Der Lauf über die 800m brachte die Schwechater zum Schmunzeln. Nach 200 Meter lag der noch an der dritten Stelle, so auch nach 400 Meter. Erst in der nächsten Runde schob sich Pallitsch auf Rang zwei, um dann ein fulminantes Finish einzuläuten. Erst in den letzten 50 Meter zog er davon und schnellte mit 1:51,78min durchs Ziel.

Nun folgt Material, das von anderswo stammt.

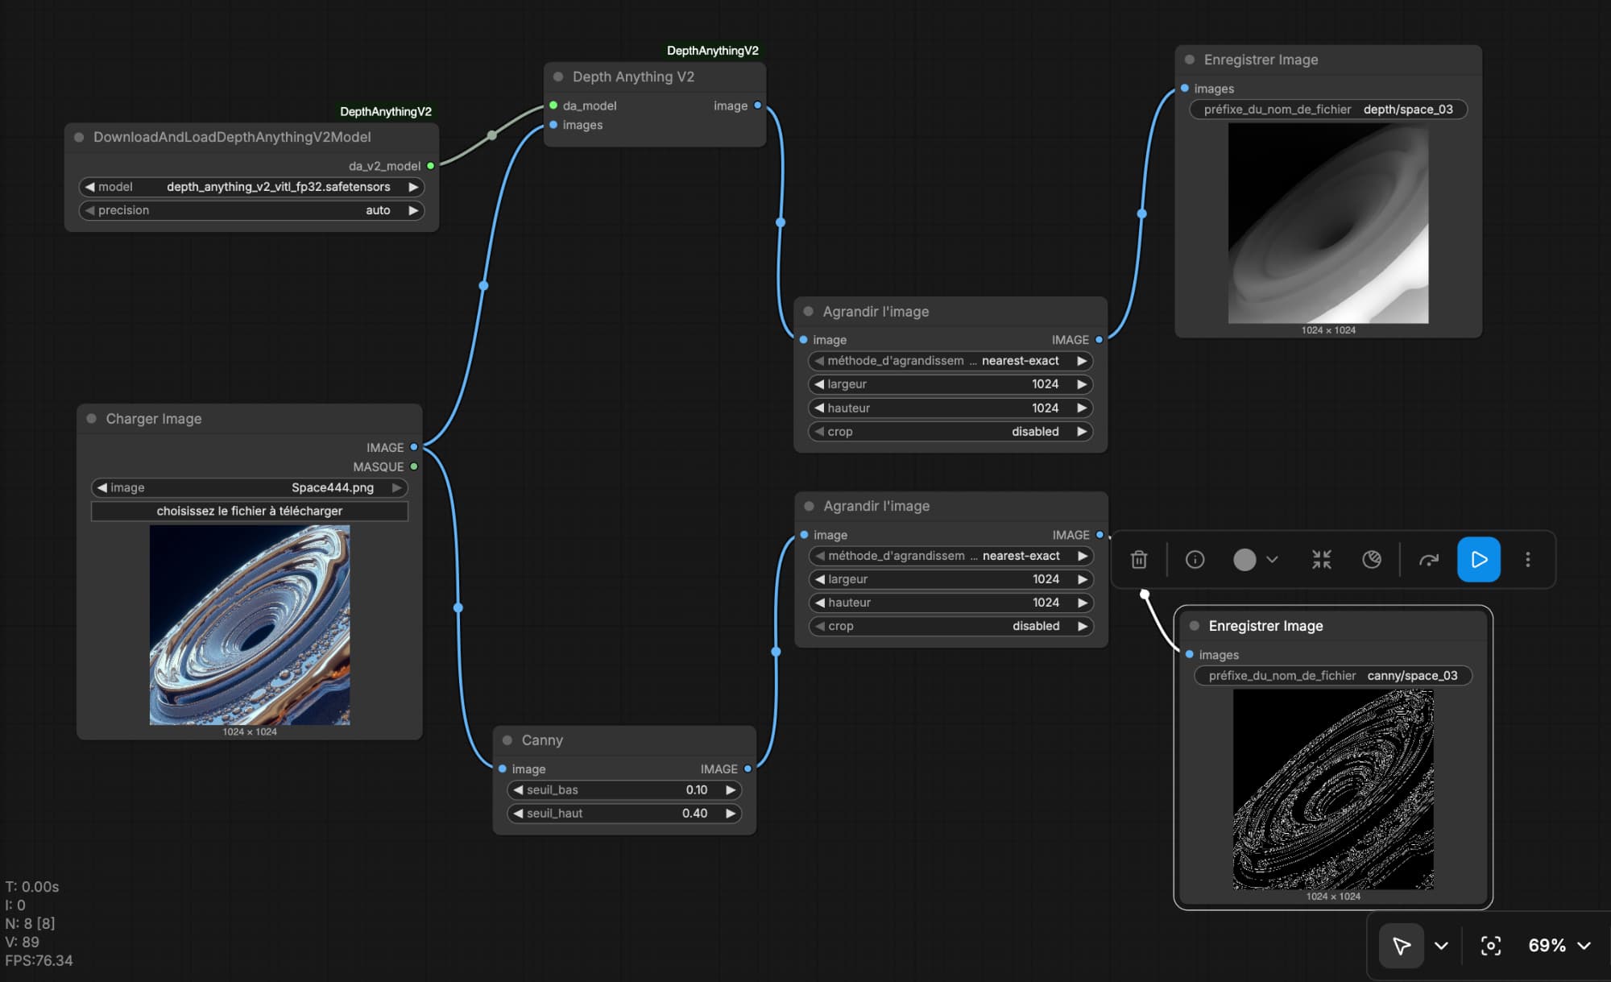Viewport: 1611px width, 982px height.
Task: Click 'choisissez le fichier à télécharger' button
Action: coord(249,511)
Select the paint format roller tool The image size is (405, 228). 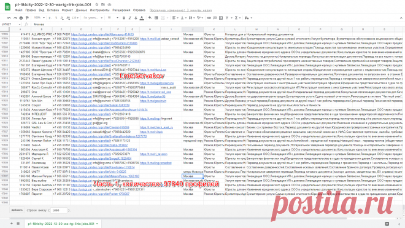[27, 18]
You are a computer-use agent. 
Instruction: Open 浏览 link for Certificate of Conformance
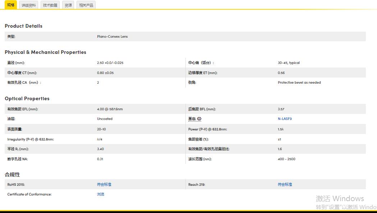(x=100, y=194)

Ganz anders war dann die Situation am zweiten Tag der Staatsmeisterschaften über die 1500m. Da zog Pallitsch auf und davon und ließ sich bis zum Schluss die Führung nicht mehr nehmen. Er zog mit 3:53,22min durchs Ziel und durfte sich ein weiteres Mal über Gold freuen.

Die waren aber freilich nicht die einzigen Medaillen für die Schwechater Athleten. Im Hammerwurf feierten Bettina Weber und Marlene Linzer einen Doppelsieg. Dabei führte Leonie Moser (KSV alutechnik) bis zum letzten Versuch. Dann überschlugen sich die Ereignisse: Linzer katapultierte sich mit 57,19m auf Platz eins. Moser konnte nicht mehr kontern, Weber sehr wohl: 57,28m und der Doppeltriumph aus dem Nichts war perfekt.

Im Hochsprung der Damen gab es ebenso Grund zu jubeln: Christiane Krifka schnappte sich die Bronzemedaille.

Und mit neuer Bestleistung belegte Marlene Linzer beim Diskuswurf mit 41,32m den fünften Rang.